More broadly, the case raises practical VAT questions in several areas:

  • For cryptoassets, the CJEU’s two-part test for VAT exemption under Article 135(1)(e) (acceptance as an alternative to legal tender and no purpose other than as a means of payment) may not always fit tokens commonly described as “cryptocurrencies,” particularly when the token has functions beyond payment (for example, platform utility or governance) or when acceptance as a payment method remains limited; however, even if the exemption does not apply, that does not automatically mean the token becomes an e-service—its VAT treatment can differ depending on its legal and economic characteristics.
  • For in-game transactions, because the CJEU did not treat “gold” as a voucher, tax authorities may argue that exchanging “gold” for in-game items (such as skins or experiences) amounts to a barter arrangement—an exchange of one e-service for another—potentially resulting in two taxable transactions and difficult valuation questions (for example, how to determine the taxable amount when the in-game currency value fluctuates).
  • For marketplaces and platforms, if a platform facilitates taxable sales of in-game “gold,” the platform may become responsible for collecting and remitting VAT under the “deemed supplier” mechanisms (Article 28 of the EU VAT Directive and Article 9a of the VAT Implementing Regulation), and the VAT outcome can depend on who sells and who buys (for example, an occasional individual seller versus a professional “gold merchant”) and their respective location.

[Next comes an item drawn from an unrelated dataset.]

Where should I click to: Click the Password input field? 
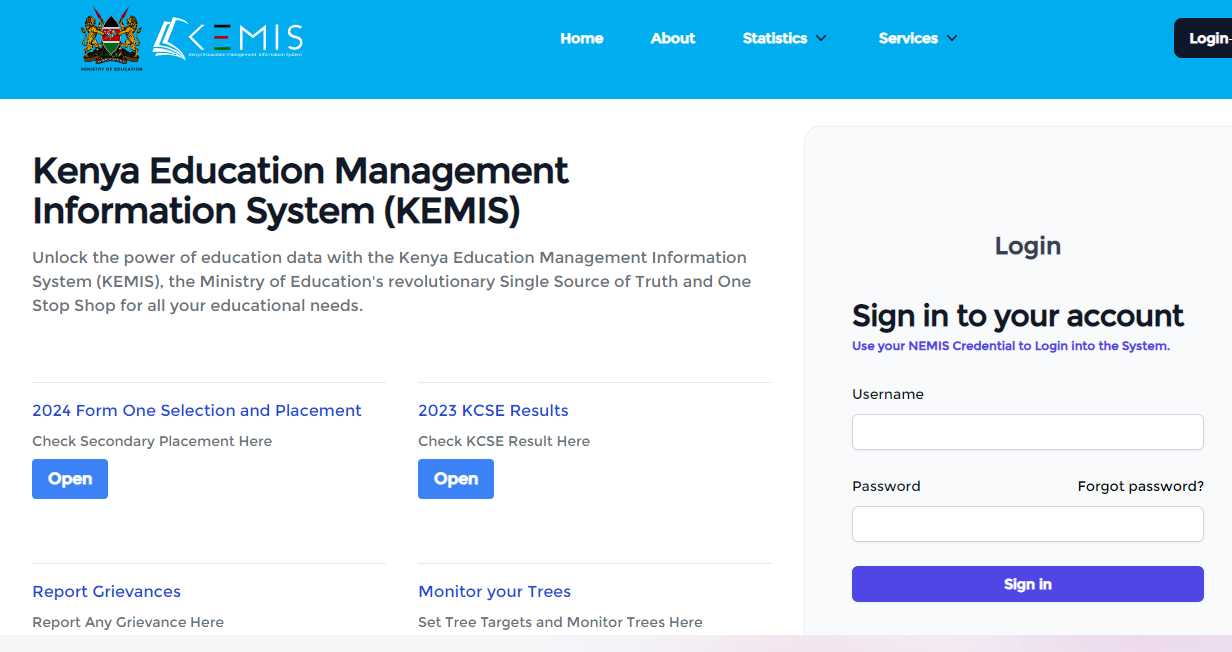click(1027, 523)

Potentially impacted businesses need to take practical steps now to reduce VAT risk, avoid double taxation in their pricing, and prepare for audit questions, including:

  • Map and classify transactions: Inventory all in-game currency and digital item flows and confirm whether each one qualifies as a taxable e-service (or another category).
  • Update VAT logic and taxable amount methods: Configure systems to charge VAT when required and document how you will value in-game currency exchanges (including potential barter scenarios).
  • Confirm customer/seller status: Implement controls to distinguish business vs. consumer customers and occasional sellers vs. professional traders.
  • Assess marketplace/platform VAT liability: Determine whether platform rules make you responsible for collecting and remitting VAT, and update contracts and checkout accordingly.